── Available data ──

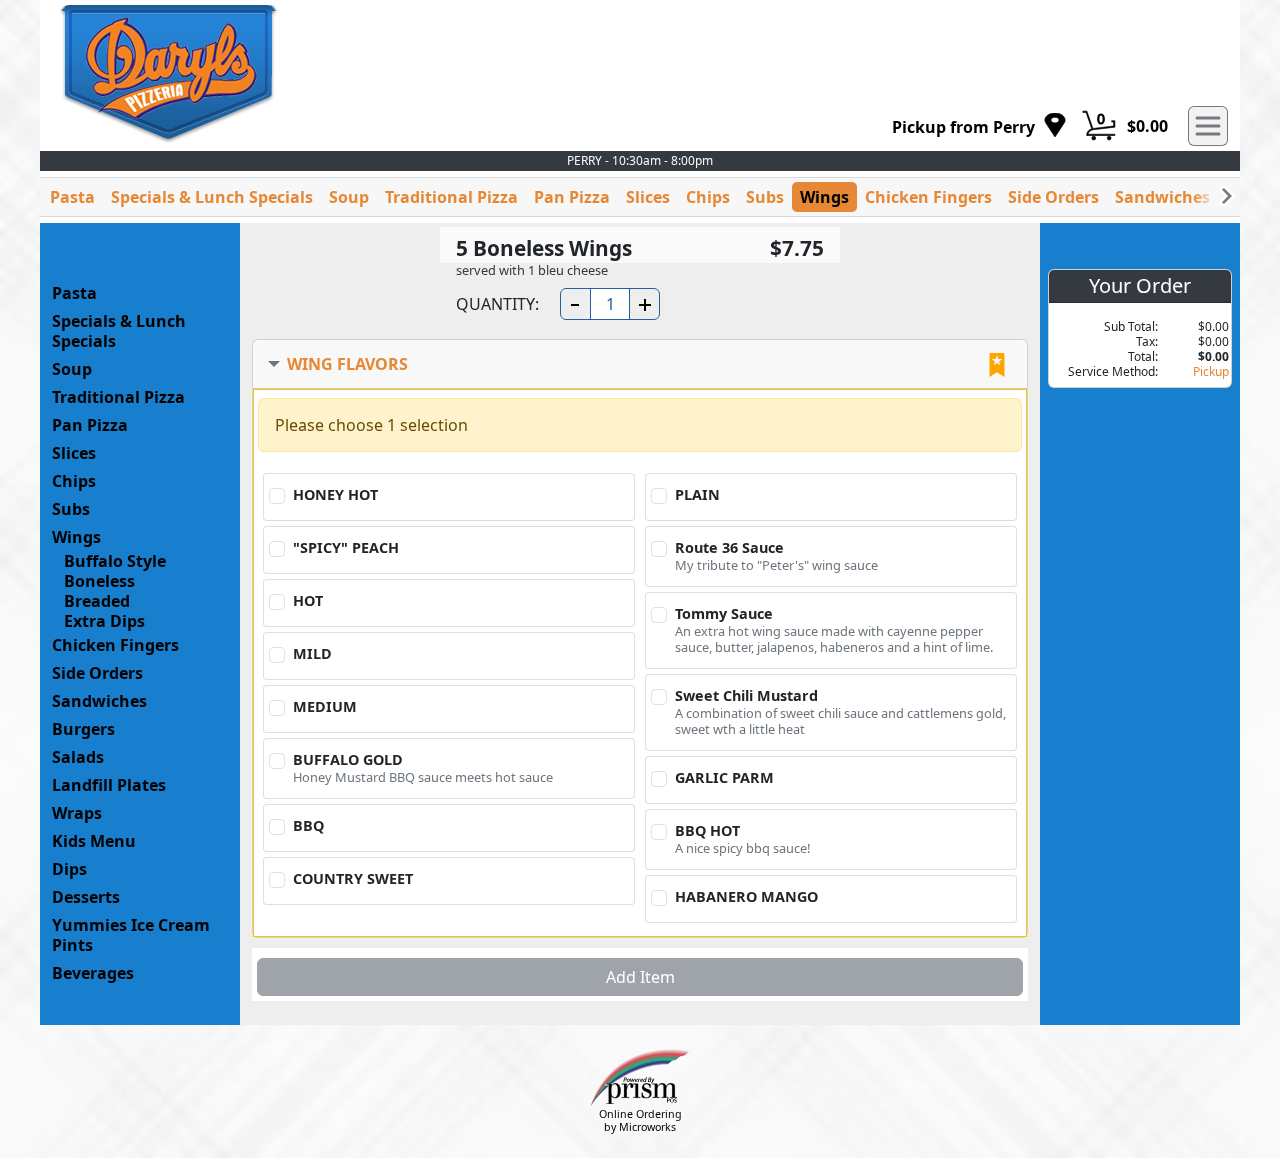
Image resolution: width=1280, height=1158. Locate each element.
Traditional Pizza (451, 197)
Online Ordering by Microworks (640, 1120)
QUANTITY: (497, 304)
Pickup (1211, 371)
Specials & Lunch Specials (212, 197)
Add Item (640, 977)
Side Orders (1053, 197)
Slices (648, 197)
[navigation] (979, 126)
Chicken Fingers (928, 197)
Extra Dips (104, 621)
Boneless (99, 581)
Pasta (72, 197)
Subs (765, 197)
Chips (708, 197)
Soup (349, 197)
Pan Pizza (572, 197)
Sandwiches (1162, 197)
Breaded (97, 601)
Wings (824, 197)
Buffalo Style (115, 561)
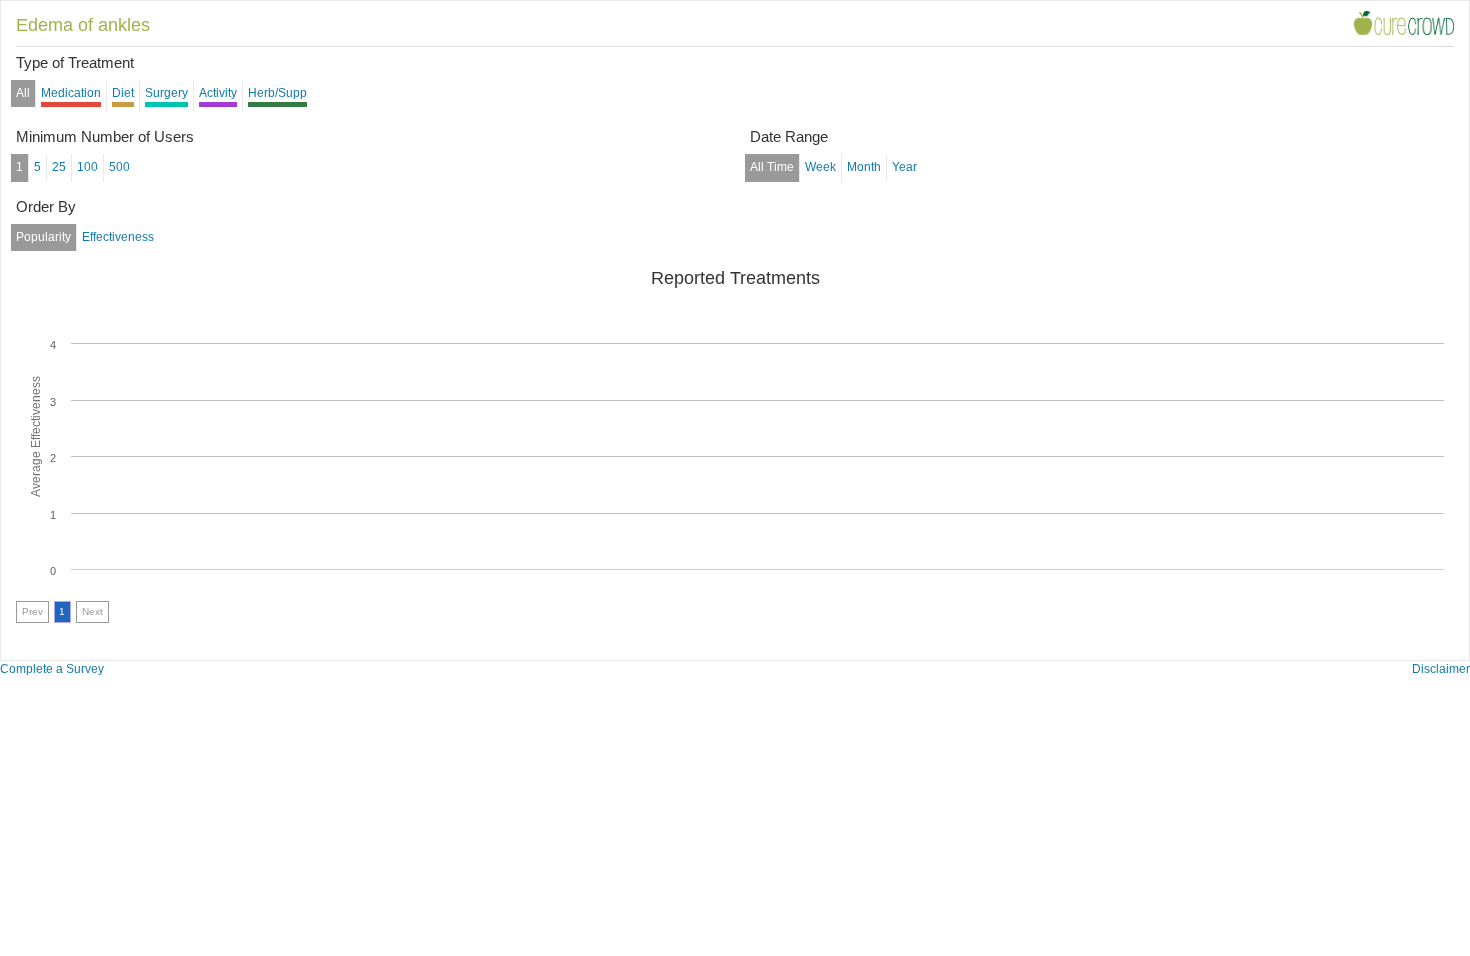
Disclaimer (1441, 669)
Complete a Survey (52, 669)
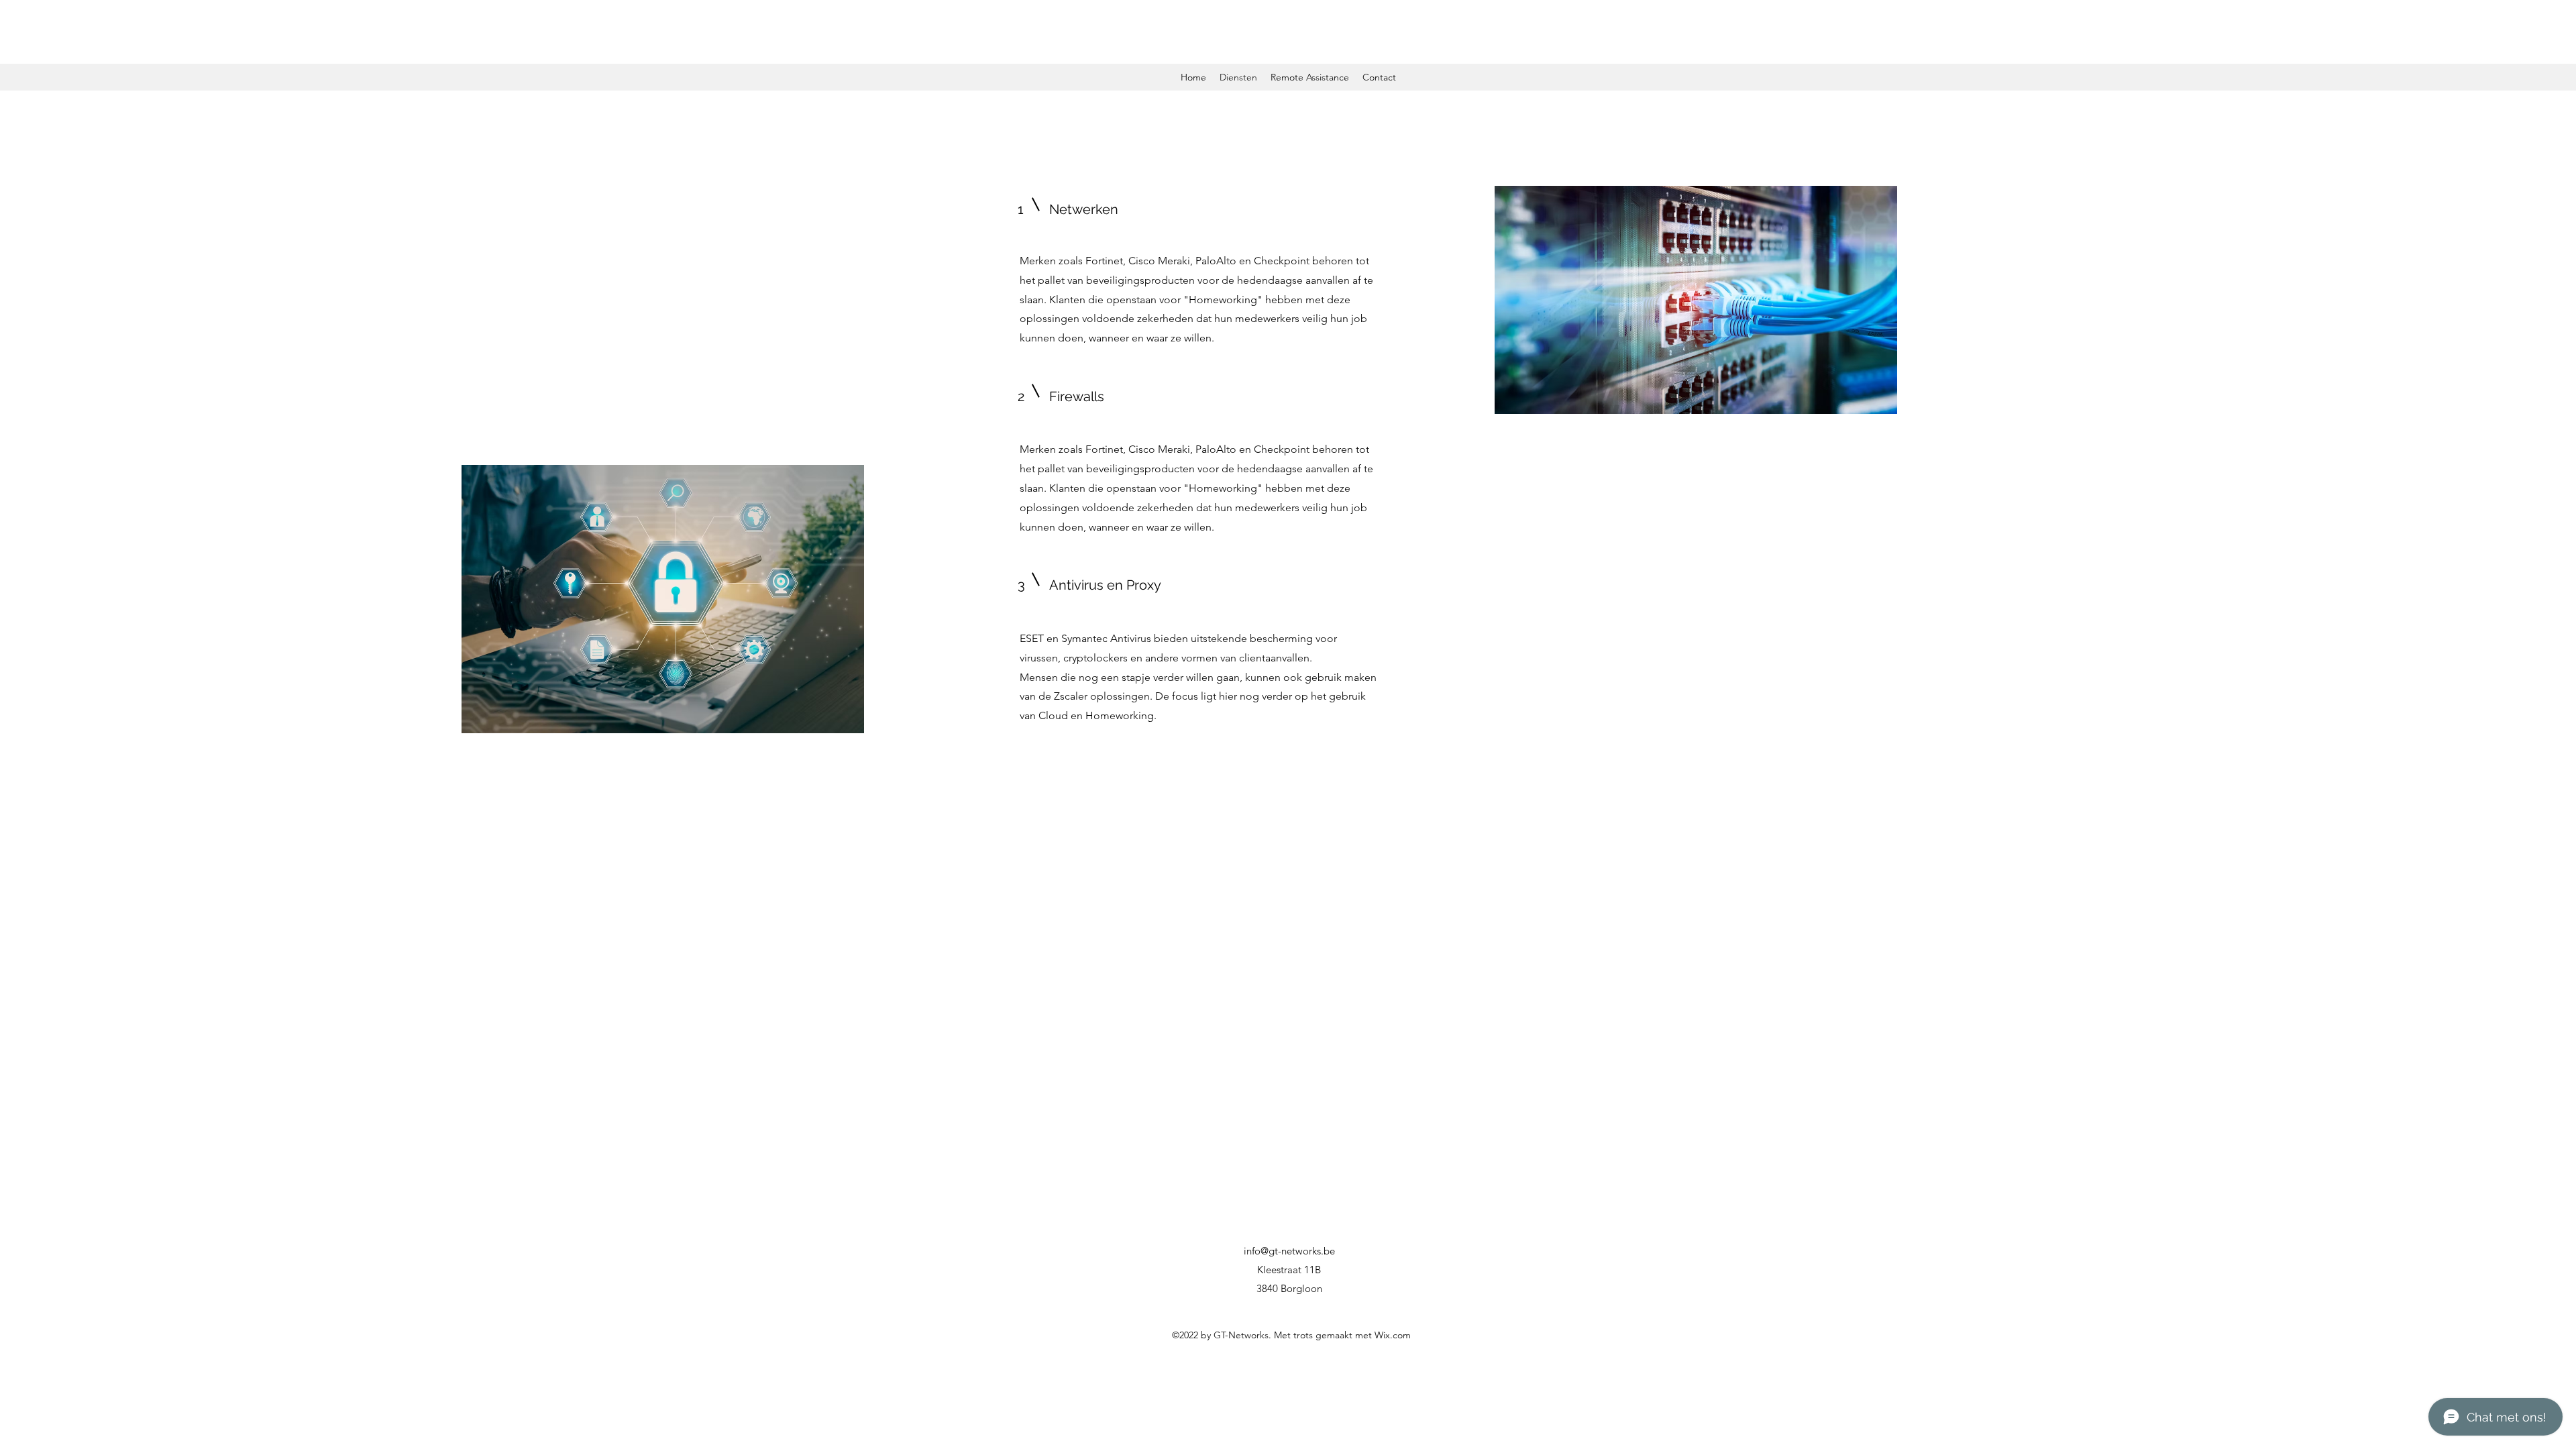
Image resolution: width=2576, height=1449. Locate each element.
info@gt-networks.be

───

> _What to produce_
Every line from the one that holds "QUANTITY: (497, 304)" to the last line of the records above goes into the answer, exactly as written; nothing else does, and no picture does either.

> _Exercise answer_
QUANTITY: (497, 304)
Pickup (1211, 371)
Specials & Lunch Specials (212, 197)
Add Item (640, 977)
Side Orders (1053, 197)
Slices (648, 197)
[navigation] (979, 126)
Chicken Fingers (928, 197)
Extra Dips (104, 621)
Boneless (99, 581)
Pasta (72, 197)
Subs (765, 197)
Chips (708, 197)
Soup (349, 197)
Pan Pizza (572, 197)
Sandwiches (1162, 197)
Breaded (97, 601)
Wings (824, 197)
Buffalo Style (115, 561)
Disclaimer (1441, 669)
Complete a Survey (52, 669)
Image resolution: width=2576, height=1449. Locate each element.
info@gt-networks.be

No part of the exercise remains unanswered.